Dexter's Final Cut
- First edition
- Author: Jeff Lindsay
- Language: English
- Series: Dexter Morgan
- Genre: Crime novel
- Publisher: Orion Books Limited
- Publication date: September 17, 2013
- Publication place: United States
- Media type: Print (hardback)
- Pages: 368
- ISBN: 978-0385536516
- Preceded by: Double Dexter
- Followed by: Dexter Is Dead

= Dexter's Final Cut =

Book by Jeff Lindsay

Dexter's Final Cut is the seventh novel written by Jeff Lindsay, and the penultimate book in the Dexter book series about Dexter Morgan, a serial killer who primarily targets other serial killers. The book was released on September 17, 2013. Responding to the lack of alliteration on the title in comparison to the previous ones in the series, Lindsay has stated, "It's because this novel is very different than the previous, shockingly so..."

==Plot==
When a cable TV network comes to Miami to shoot a new crime show, Dexter Morgan and his sister Deborah are assigned as "technical advisors." The two are followed by the stars to research their roles: Deborah is followed by female lead Jackie Forrest, while Dexter is left with over-the-hill star Robert Chase. Sensing a strangeness in Robert, Dexter keeps him at arm's length. Shortly afterwards, the bodies of dead women begin turning up in Miami, all of whom bear a striking resemblance to Jackie. Dexter is assigned to protect Jackie in her hotel room. The "Dark Passenger" eventually compels Dexter to pursue the lead suspect, an obsessive fan of Jackie's.

While working the latest murder, Dexter notices a man fitting the description of Jackie's stalker watching the scene from a kayak. Stealing away to his boat, Dexter slips alongside him and makes the kill. Dexter initially assumes that Jackie is safe, only for her assistant Kathy to be murdered in the room below hers. Despite seemingly fitting the pattern of the earlier murders, Dexter notices several errors. That night, Dexter and Jackie start a brief but intense affair. Dexter thinks he may have finally fallen in love with Jackie, and considers leaving his wife Rita and their children, alienating Deborah on telling her as such.

Dexter is called onto the set to appear as a minor character. There, he gets a panicked call from Rita and learns that Astor has disappeared. Moments later, Dexter finds Jackie's dead body in her trailer. Upon interrogating the show's director, Dexter learns that Robert is a pedophile. He realizes that Kathy was silenced after catching Robert in a compromising position with Astor; he then killed Jackie when she found out what he had done. Following a hunch, Dexter travels to his new house. Robert catches him sneaking in and knocks him unconscious.

Waking some time later, Dexter finds Astor and Robert together. Robert has lured Astor with promises of stardom, and she appears to be ready to help him kill Dexter.

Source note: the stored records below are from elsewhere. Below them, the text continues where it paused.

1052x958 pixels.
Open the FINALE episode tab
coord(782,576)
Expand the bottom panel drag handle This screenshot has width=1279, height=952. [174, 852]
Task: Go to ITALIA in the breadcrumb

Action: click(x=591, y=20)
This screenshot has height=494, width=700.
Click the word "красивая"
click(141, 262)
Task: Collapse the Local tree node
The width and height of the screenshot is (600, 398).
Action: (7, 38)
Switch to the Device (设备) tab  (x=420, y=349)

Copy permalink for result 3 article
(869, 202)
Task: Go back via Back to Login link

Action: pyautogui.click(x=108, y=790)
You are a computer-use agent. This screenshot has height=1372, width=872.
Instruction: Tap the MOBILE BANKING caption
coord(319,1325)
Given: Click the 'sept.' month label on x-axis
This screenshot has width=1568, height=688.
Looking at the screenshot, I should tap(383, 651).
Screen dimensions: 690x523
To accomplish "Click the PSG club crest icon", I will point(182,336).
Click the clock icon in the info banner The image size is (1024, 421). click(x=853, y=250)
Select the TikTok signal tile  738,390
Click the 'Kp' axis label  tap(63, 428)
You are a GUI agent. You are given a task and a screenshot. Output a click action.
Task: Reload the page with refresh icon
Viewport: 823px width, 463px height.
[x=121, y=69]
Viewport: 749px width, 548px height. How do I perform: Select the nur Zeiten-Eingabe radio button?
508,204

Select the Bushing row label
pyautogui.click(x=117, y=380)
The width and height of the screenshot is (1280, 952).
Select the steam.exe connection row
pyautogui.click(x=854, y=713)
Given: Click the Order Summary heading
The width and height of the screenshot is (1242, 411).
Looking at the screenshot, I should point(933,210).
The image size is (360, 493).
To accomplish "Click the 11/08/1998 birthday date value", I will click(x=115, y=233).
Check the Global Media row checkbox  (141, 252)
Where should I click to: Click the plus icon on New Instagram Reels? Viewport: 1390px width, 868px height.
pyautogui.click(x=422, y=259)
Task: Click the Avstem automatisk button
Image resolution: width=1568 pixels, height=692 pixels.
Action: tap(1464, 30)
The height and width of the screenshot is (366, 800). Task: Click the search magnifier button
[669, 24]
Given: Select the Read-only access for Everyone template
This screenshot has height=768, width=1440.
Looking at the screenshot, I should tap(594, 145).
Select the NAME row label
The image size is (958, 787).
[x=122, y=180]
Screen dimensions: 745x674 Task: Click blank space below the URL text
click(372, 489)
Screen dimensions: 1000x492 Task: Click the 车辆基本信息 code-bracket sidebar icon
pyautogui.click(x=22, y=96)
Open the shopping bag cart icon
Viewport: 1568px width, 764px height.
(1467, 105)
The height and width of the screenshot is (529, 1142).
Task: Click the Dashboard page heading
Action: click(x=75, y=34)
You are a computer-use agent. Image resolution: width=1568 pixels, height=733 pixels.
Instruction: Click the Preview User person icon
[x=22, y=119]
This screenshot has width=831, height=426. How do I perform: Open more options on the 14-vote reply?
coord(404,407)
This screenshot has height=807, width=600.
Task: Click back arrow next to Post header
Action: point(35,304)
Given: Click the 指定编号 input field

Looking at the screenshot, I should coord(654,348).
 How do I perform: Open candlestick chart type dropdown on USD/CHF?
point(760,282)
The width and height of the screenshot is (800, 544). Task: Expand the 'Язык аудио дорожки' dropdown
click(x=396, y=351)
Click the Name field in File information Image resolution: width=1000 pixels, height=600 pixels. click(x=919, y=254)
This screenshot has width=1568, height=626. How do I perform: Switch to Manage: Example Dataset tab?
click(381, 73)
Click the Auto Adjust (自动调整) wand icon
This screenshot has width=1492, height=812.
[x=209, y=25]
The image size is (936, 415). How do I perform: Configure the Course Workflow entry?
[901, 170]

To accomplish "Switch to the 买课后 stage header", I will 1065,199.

Thinking quickly, Dexter tells Astor that Robert will be caught and sent to jail, and is therefore useless to her. When Robert tries to take Astor as a hostage, she stabs him to death. Dexter realizes that circumstantial evidence implicates him as Jackie's and Robert's murderer, and that the only person who can exonerate him is Rita. However, he discovers that Rita is dead, having been murdered by Robert. Dexter realizes that his luck has finally run out, and waits for the police to arrive.

==In other media==
The plot-point of Rita being murdered and Dexter returning home to find her was previously shown in the Dexter television series as the fourth season finale several years before this book was published. Dexter realizing his time is up also happened in Dexter: New Blood.